[Selected text]
-------
Andrew David Barker was born in Derby, England in 1975. He is a writer and filmmaker. He is the author of The Electric and the novella Dead Leaves. As a filmmaker, he wrote and directed the cult, post-apocalyptic indie feature, A Reckoning, in 2011, and has recently made the short films, Two Old Boys and Shining Tor. He lives in Warwickshire with his wife and daughter, trying to be a grown up. His website is: http://www.andrewdavidbarker.com Twitter: @ADBarker
Interviewed by Lee Wright
LW: As a novelist and filmmaker, who has influenced you the most?
ADB: Stephen King and Steven Spielberg, probably. They, above all others, were possibly the first creators I knew of that made me want to write and to make films. The filmmaking thing came first as well. I was born in 1975 – the summer Jaws came out – and so I am very much of the Spielberg and Lucas generation. I’m part of the last wave of Gen-Xers; I grew up with TV and movies that gave me a sense of wonder and then came of age in the '90s when we thought life was one big party – the long hangover began around 2001.
-------
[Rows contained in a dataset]
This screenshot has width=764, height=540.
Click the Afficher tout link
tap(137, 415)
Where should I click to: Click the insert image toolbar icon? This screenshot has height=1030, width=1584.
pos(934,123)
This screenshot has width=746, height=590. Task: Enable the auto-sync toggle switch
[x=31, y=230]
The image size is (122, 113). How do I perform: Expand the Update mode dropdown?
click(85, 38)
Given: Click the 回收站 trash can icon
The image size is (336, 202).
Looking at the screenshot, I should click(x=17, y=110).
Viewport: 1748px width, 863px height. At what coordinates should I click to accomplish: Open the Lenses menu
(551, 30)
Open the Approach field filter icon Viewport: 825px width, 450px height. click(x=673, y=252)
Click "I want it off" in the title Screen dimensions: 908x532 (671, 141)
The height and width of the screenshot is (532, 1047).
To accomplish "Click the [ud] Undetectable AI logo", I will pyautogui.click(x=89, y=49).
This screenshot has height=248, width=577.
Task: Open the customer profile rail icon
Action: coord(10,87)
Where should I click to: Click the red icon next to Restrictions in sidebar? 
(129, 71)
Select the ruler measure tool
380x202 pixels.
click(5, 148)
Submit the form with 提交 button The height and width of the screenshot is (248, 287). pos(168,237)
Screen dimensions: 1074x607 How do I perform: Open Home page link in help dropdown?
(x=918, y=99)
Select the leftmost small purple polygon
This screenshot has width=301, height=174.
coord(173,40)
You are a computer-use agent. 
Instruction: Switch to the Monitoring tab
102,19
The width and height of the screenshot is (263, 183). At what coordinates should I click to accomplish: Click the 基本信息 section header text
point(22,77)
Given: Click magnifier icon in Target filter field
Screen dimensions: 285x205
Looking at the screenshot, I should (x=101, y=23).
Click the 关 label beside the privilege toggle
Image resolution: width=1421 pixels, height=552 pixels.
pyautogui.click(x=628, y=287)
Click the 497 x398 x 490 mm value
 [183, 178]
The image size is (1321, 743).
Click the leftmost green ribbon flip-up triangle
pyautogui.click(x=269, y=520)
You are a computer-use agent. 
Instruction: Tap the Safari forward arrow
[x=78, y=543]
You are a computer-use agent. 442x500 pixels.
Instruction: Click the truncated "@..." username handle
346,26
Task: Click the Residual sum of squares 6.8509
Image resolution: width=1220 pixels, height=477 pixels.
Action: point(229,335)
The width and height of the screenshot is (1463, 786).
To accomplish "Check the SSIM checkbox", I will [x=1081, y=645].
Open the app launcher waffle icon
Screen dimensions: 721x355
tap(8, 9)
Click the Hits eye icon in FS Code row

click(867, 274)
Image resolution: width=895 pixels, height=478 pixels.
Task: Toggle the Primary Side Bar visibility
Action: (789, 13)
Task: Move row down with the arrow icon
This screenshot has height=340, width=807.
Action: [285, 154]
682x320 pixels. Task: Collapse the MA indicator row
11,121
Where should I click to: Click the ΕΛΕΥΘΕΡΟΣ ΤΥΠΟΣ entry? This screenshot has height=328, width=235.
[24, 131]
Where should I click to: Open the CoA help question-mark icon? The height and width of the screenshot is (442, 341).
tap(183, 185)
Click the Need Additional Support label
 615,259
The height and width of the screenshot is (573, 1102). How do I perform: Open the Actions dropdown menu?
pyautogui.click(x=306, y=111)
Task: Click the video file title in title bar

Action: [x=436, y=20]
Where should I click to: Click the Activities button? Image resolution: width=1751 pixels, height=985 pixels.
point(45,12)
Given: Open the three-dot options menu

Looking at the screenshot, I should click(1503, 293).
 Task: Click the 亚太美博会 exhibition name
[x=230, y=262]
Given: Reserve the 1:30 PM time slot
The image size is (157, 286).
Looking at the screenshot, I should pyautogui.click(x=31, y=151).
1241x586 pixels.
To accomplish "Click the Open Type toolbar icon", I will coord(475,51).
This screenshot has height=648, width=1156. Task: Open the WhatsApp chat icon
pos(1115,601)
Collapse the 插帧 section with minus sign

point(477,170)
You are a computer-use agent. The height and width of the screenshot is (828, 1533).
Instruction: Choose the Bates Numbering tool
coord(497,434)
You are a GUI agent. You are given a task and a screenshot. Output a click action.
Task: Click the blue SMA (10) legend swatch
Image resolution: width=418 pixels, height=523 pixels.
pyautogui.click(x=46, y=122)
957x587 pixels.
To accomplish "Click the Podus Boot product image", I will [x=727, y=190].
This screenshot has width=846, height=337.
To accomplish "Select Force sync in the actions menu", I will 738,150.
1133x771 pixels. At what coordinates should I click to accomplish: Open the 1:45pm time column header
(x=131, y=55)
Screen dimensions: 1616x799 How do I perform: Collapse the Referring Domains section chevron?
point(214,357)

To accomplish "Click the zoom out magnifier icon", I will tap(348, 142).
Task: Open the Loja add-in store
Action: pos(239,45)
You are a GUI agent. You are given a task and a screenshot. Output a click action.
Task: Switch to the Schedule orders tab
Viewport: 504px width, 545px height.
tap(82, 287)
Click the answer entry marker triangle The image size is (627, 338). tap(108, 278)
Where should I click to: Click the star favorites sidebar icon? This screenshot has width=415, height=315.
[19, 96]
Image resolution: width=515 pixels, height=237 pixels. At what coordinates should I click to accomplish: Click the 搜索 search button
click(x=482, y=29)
-------
[What this exercise asks]
#1 Using the Barker interview, say whether each statement agrees with it, answering yes or no and quoting the deciding words: (a) Barker was born in Derby. (b) Barker directed A Reckoning in 2015. (c) For Barker, writing came before filmmaking.
#2 Rewrite the part of the Barker interview that begins at the words "ADB: Stephen King" and stops after "began around 2001.", swapping "summer" for "spring".

[Task answers]
#1
(a) Yes: "Andrew David Barker was born in Derby, England in 1975."
(b) No: "wrote and directed the cult, post-apocalyptic indie feature, A Reckoning, in 2011"
(c) No: "The filmmaking thing came first as well."

#2
ADB: Stephen King and Steven Spielberg, probably. They, above all others, were possibly the first creators I knew of that made me want to write and to make films. The filmmaking thing came first as well. I was born in 1975 – the spring Jaws came out – and so I am very much of the Spielberg and Lucas generation. I’m part of the last wave of Gen-Xers; I grew up with TV and movies that gave me a sense of wonder and then came of age in the '90s when we thought life was one big party – the long hangover began around 2001.